Nie tylko zauważyła uszkodzony zamek, ale wykazała się także empatią. Tą bardzo cenioną u agentów z Wydziału Analizy Behawioralnej cechą, która aż nazbyt często zacierała się pod wpływem doświadczanego w pracy stresu.
To dobra kobieta, pomyślała Riley.
– Chodźmy. – Lucy spojrzała na April. – Zadzwonimy do twojego taty.
Dziewczyna rzuciła matce pełne złości spojrzenie. A jednak wstała od stołu i udała się z Lucy do salonu, by wykonać telefon.
Riley i Bill zostali przy kuchennym stole sami. Nawet jeśli Bill nie miał nic do roboty, jego obecność była jak najbardziej wskazana. Pracowali razem przez wiele lat i Riley od zawsze uważała, że są świetnie dopasowani. Obydwoje po czterdziestce, z ciemnymi, lekko siwiejącymi włosami. Obydwoje w pełni oddani pracy i oboje z problemami w małżeństwie. Mocno zbudowany Bill był temperamentnym facetem.
– To Peterson – powiedziała Riley. – Włamał się.
Bill milczał, nieprzekonany.
– Nie wierzysz mi? – zapytała. – Na moim łóżku były kamyki. Musiał je tam położyć. Nie ma innej możliwości.
Bill potrząsnął głową.
– Riley, nie wątpię, że ktoś się włamał – powiedział. – Tego sobie nie mogłaś wymyślić. Ale Peterson? Szczerze w to wątpię.
Riley poczuła, że ogarnia ją złość.
– Bill, posłuchaj mnie. Pewnej nocy dobiegł mnie jakiś hałas spod drzwi. Wyjrzałam i znalazłam tam kamyki. Marie słyszała, jak ktoś rzuca kamykami w okno jej sypialni. Któż inny mógłby to być?

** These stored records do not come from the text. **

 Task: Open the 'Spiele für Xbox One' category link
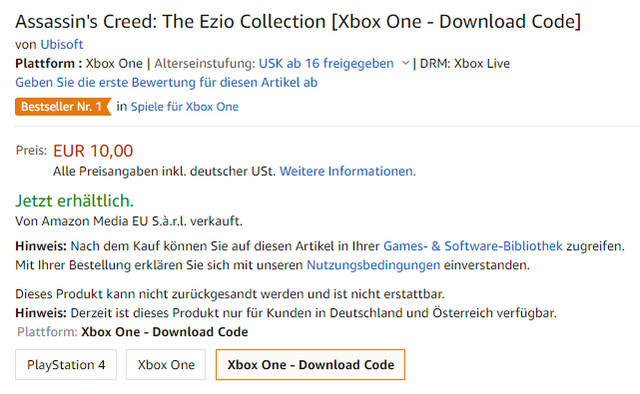tap(184, 107)
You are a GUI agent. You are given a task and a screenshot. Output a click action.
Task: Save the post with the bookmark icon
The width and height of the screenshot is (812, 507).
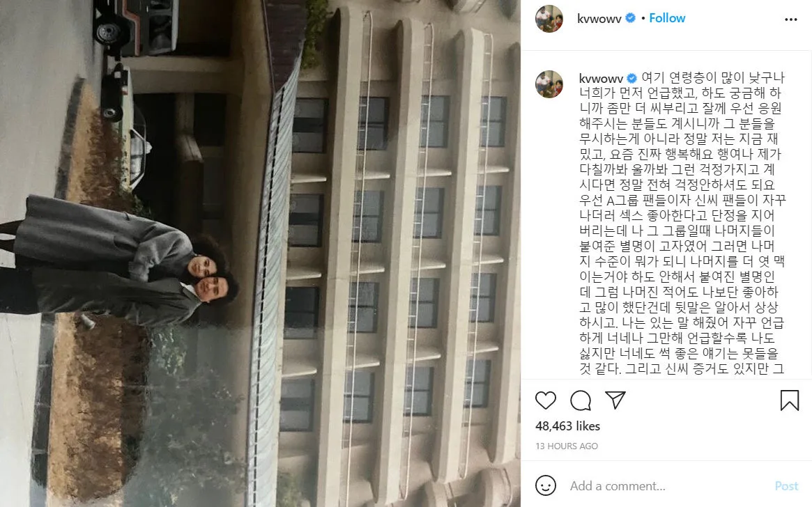[789, 400]
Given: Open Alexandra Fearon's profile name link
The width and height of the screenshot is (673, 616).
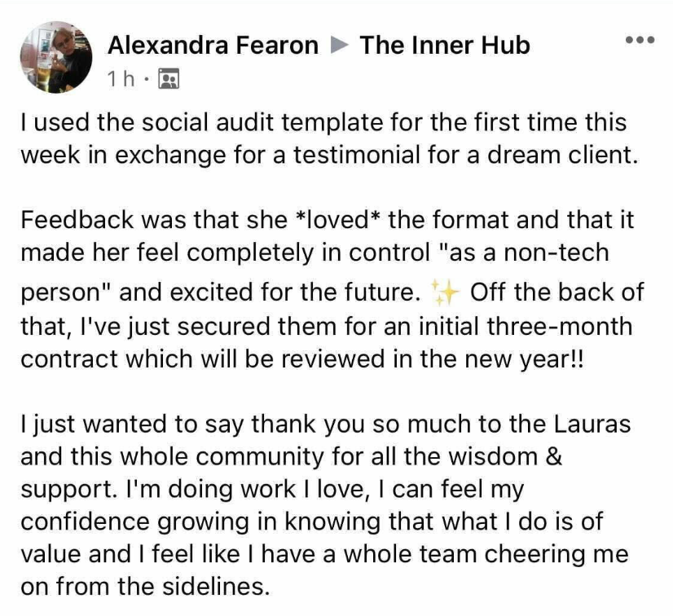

– Riley, jesteś zmęczona. – Bill z westchnieniem pokręcił głową. – A kiedy człowiek jest przemęczony i coś sobie umyśli, gotów jest uwierzyć niemal we wszystko. To się może przytrafić każdemu.
Riley z trudem powstrzymywała łzy. Dawniej Bill polegał bezgranicznie na jej instynkcie. Ale wszystko się zmieniło. I wiedziała dlaczego. Kilka nocy wcześniej zadzwoniła do niego po pijaku i zasugerowała mu romans, bo ich do siebie ciągnie. To było idiotyczne, z czego doskonale zdawała sobie sprawę, więc od tamtej pory nie zajrzała ani razu do kieliszka. Mimo wszystko między nią a Billem nie było już jak kiedyś.
– Wiem, o co ci chodzi – powiedziała. – Wszystko przez ten głupi telefon. Przestałeś mi ufać.
Głos Billa zadrżał ze złości.
– Do diabła, Riley, próbuję tylko być realistą!
Zirytowana Riley westchnęła.
– Idź już.
– Ależ Riley…
– Możesz mi wierzyć albo nie. Twój wybór. Ale teraz chcę, żebyś sobie poszedł.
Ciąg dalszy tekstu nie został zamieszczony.